GPT-5.5 catches Mythos in security benchmarks

The UK's AI Security Institute just pulled the air out of Anthropic's balloon. New testing shows OpenAI's GPT-5.5 performs about as well as Anthropic's Mythos Preview on cybersecurity benchmarks, scoring 71.4% on AISI's Expert-level tasks compared to Mythos's 68.6%. That difference falls within the margin of error. The AISI ran both models through 95 Capture the Flag challenges testing reverse engineering, web exploitation, and cryptography skills. GPT-5.5 even solved a Rust binary disassembler task in 10 minutes flat with zero human help, at a cost of $1.73 in API calls.

Both models did something no AI had done before on "The Last Ones" test, a 32-step simulated data extraction attack. GPT-5.5 pulled it off in 3 of 10 attempts. Mythos managed 2 of 10. Previous models never succeeded once. Neither model passed the "Cooling Tower" simulation, which models an attack on power plant control software. Nothing has beaten that one yet.

AISI's takeaway: Mythos isn't some unique breakthrough. Its cybersecurity chops are "a byproduct of more general improvements in long-horizon autonomy, reasoning, and coding." That's a direct hit to Anthropic's positioning. The company restricted Mythos Preview's initial release to "critical industry partners" and talked up the cybersecurity risk.

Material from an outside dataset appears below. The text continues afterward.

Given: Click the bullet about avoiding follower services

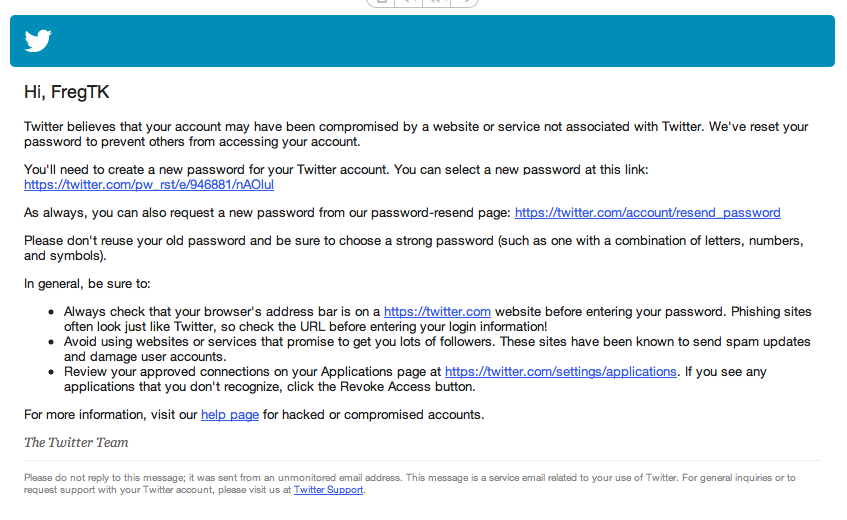Looking at the screenshot, I should tap(437, 349).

OpenAI CEO Sam Altman called that approach "fear-based marketing" on the Core Memory podcast, adding that saying "we have built a bomb" and then selling the bomb shelter is "incredible marketing."

But OpenAI plays the same game. The company limits its own cybersecurity models, GPT-5.4-Cyber and the upcoming GPT-5.5-Cyber, to vetted defenders through its Trusted Access program. Meanwhile, the real story is reinforcement learning with verification (RLVR). The technique trains models by checking their work against verified solutions, then feeding those results back into training. It's driving rapid gains in what agents can do, and organizations are building specialized cybersecurity models with RLVR without any public disclosure or safety restrictions.